Где-то жили-были почти незнакомые дальние родственники — в Москве, в Питере, за Уралом, а в Степногорске не было никого, ни души, только мо­гилы на кладбище. Отучившись, отзанимавшись на лекциях и в библиотеке, она покупала по дороге домой какой-нибудь немудрящей еды, приходила в опустевшую большую квартиру и только тут вы­держка отказывала ей, она безмолвно падала нич­ком на старую отцовскую тахту в его кабинете, и здесь, уже не сдерживаясь, давала волю слезам, утк­нувшись лицом в его подушку.

А умер отец в другой, в большой комнате, умер при ней, когда они, будто оцепенев, смотрели, как ярким солнечным днем на глазах у всего мира танки стреляют и стреляют по пылающему Белому дому над Москвой-рекой. Нет, он не вскрикнул, не упал, не схватился за сердце. Умер тихо и благородно, как жил, как только и умел жить — по совести, по Че­хову: в человеке все должно быть прекрасно. Даже — смерть. Вот так и умер он, Сергей Степано­вич Санин, — от страшной боли в душе, от острой иглы, насквозь проколовшей будто обуглившееся тем октябрьским дымом изношенное сердце. Лишь на минуту, увидев, как вдруг он побледнел, вышла она на кухню, чтобы накапать ему его спасительные капли Вотчала... А когда вновь вошла в комнату, вернулась с лекарством в руке, его уже не было. Он сидел в том же кресле, с головой, упавшей на грудь, и закрытыми глазами, будто не желавшими больше никогда видеть то, что видели последним на экране. Она остановилась на пороге, все сразу поняв по мгновенно изменившемуся, усталому лицу, по вдруг обмякшему, неживому телу, но все равно как будто не веря себе, не желая поверить, и даже... окликнула его...

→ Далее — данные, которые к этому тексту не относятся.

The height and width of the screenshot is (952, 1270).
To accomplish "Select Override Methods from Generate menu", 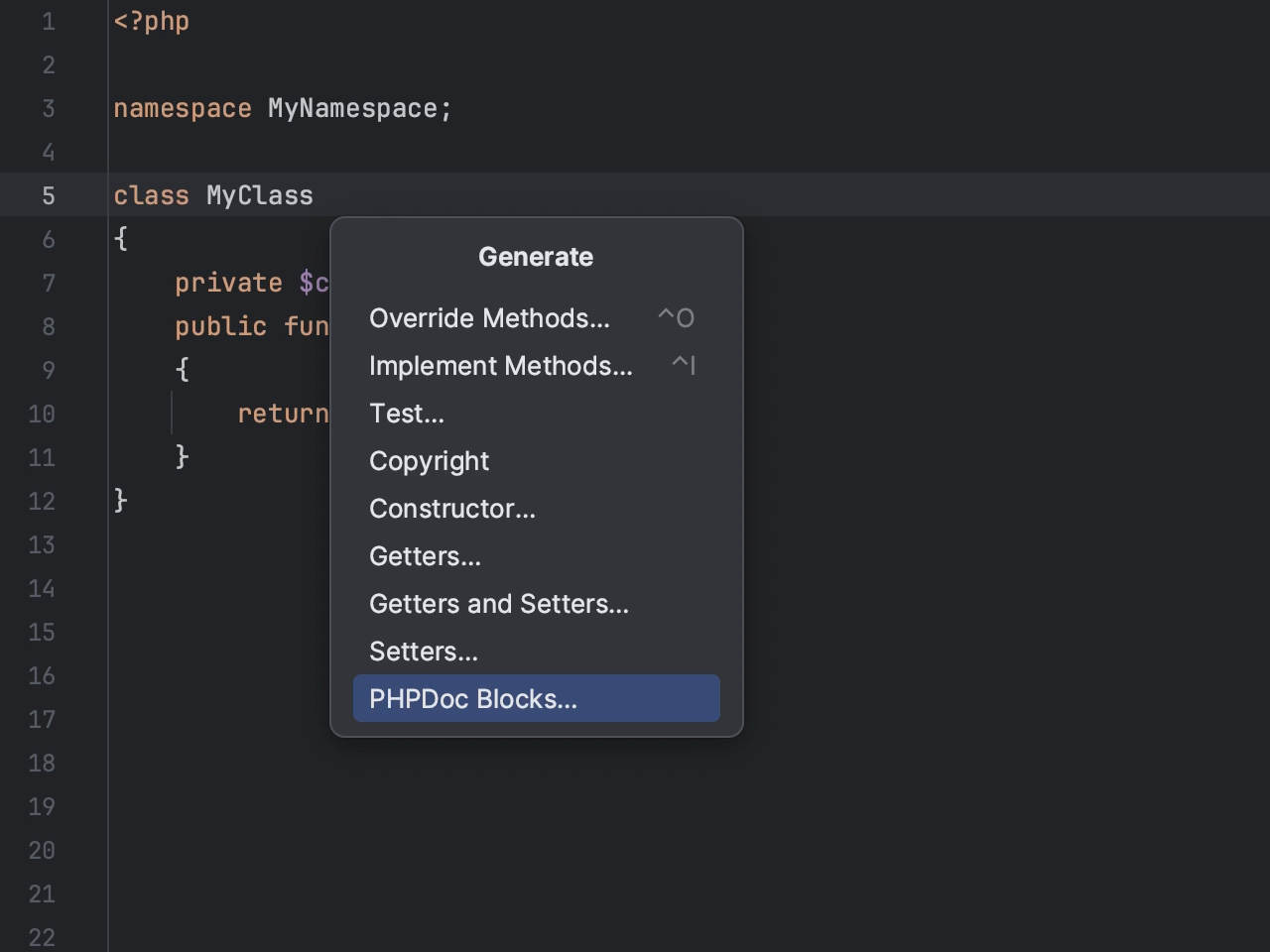I will (490, 317).
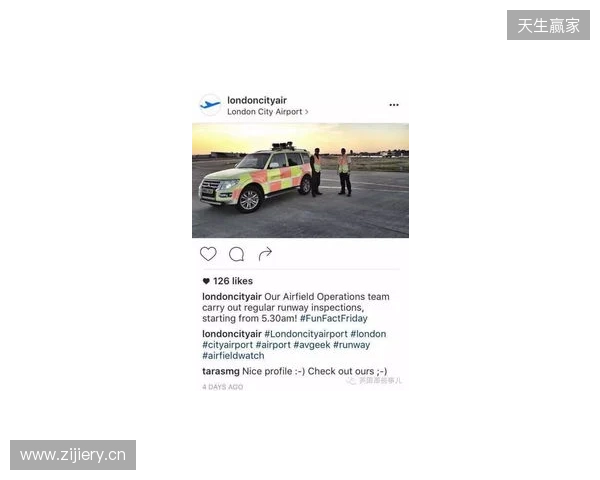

Он был известным человеком в городе, крупной величиной не только в масштабах их области, но и во всей оборонной отрасли, и, как водится, похоро­ны были устроены помпезные, соответственно офи­циальному положению, регалиям и чину, но кото­рые никак не шли к нему, оставшемуся до гробовой доски человеком скромным, не любившим излиш­него шума, а уж тем паче многолюдной суеты вокруг себя.

И вот осталась она одна, и хочешь не хочешь, надо было жить дальше. И тогда же, как ни странно, а может быть, и обычно, согласно стандартам люд­ского мироустройства, со смертью ее отца, весьма влиятельного человека, враз исчезли куда-то оба ее еще недавно столь преданных ухажера. Видно, что- то сразу обессмыслилось для них, ребят земных и практичных. «Деактуализировалось», говоря вы­спренним, но точным научным языком.

То время многое показало, многое объяснило, многому научило. И она смотрела на все вокруг с каким-то новым интересом узнавания дотоле неве­домой объективной реальности. Вакуум, в котором оказалась она тогда, был поразительным, неправдо­подобным. В нем было пусто и холодно, но там хорошо думалось и многое очищалось, освобожда­лось от случайных напластований, открывая под­линное лицо суровой и бездушной жизни.